Thomas Jefferson Papers

From Thomas Jefferson to Josef Ignacio de Viar and Josef de Jaudenes, 5 June 1793

To Josef Ignacio de Viar and Josef de Jaudenes

Philadelphia, June 5th. 1793.

Gentlemen

I have laid before the President, the letter, which you did me the honor of writing on the 25th. of May. I had, on late, as well as former, occasions, had that of assuring you of the orders given by the President, for befriending your peace with the Indian nations, in your neighborhood: and I do, with the utmost sincerity, assure you, that the question of a contrary aspect, supposed, in your letter, to have been proposed to the Cherokees, has been unauthorized by the President, and unknown to him: and, from the good Opinion entertained of the discretion of Governor Blount, to whom it is imputed, and the whole tenor of his conduct, as far as known to the Government,1 it is strongly presumed, there has been error in your information.

We remain firmly persuaded, that it is for the interest of both nations, to cultivate each other’s peace, with the neighboring Indians, and we are acting faithfully on that principle, in expectation that your Government will prescribe the same rule to it’s officers in our neighborhood, and take measures to be obeyed by them.
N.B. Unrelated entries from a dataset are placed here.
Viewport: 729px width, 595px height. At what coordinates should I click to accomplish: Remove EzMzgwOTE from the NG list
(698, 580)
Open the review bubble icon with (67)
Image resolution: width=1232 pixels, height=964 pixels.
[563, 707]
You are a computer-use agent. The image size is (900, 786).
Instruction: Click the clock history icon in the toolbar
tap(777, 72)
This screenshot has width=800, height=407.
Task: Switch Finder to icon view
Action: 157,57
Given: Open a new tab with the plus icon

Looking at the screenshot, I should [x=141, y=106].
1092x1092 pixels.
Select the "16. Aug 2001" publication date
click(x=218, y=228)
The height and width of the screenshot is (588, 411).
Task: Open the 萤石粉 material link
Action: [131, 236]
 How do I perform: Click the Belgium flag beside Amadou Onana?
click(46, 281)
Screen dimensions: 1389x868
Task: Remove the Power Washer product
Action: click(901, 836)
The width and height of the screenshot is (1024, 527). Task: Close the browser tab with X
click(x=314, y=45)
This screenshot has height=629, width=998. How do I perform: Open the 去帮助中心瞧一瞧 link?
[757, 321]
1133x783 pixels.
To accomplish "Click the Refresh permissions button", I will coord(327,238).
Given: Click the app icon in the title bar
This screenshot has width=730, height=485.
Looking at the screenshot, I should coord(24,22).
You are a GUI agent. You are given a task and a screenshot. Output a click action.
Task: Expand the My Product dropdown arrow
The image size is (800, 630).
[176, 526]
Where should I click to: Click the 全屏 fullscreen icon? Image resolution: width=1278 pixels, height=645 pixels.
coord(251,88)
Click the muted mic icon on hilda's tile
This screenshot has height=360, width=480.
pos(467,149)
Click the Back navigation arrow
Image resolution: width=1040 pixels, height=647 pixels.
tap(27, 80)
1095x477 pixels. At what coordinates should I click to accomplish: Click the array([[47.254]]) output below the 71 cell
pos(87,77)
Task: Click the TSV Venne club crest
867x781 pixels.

The other parts of your communications, have such relation to the subjects in negotiation at Madrid, that it is deemed more expedient to express the President’s sense of them to our Commissioners there. I have the honor to be, with the most perfect respect Gentlemen, Your most obedient and most humble servant

Th: Jefferson

PrC (DLC); in the hand of George Taylor, Jr., signed by TJ; at foot of text: “Messrs. Viar & Jaudenes.” Dft (DLC); in TJ’s hand, unsigned, with date altered by Taylor from 1 to 5 June 1793. FC (Lb in DNA: RG 59, DL). Tr (AHN: Papeles de Estado, legajo 3895); in Spanish; attested by Viar and Jaudenes. Recorded in SJPL. Draft enclosed in TJ to Alexander Hamilton, 1 June [1793], and Hamilton to TJ, 3 June 1793.

TJ first submitted the draft of this letter, dated 1 June 1793, to the President on 31 May 1793. With Washington’s approval he submitted the draft on the following day to a Cabinet meeting unattended by the President and the Secretary of the Treasury. After securing the general approval of the Attorney General and the Secretary of War, TJ consulted with the President on the same day and sent the draft to the Secretary of the Treasury, who gave it his sanction in a letter TJ received on 4 June (Washington, Journal description begins Dorothy Twohig, ed., The Journal of the Proceedings of the President, 1793–1797, Charlottesville, 1981 description ends , 157, 159).

1Preceding fourteen words interlined in Dft.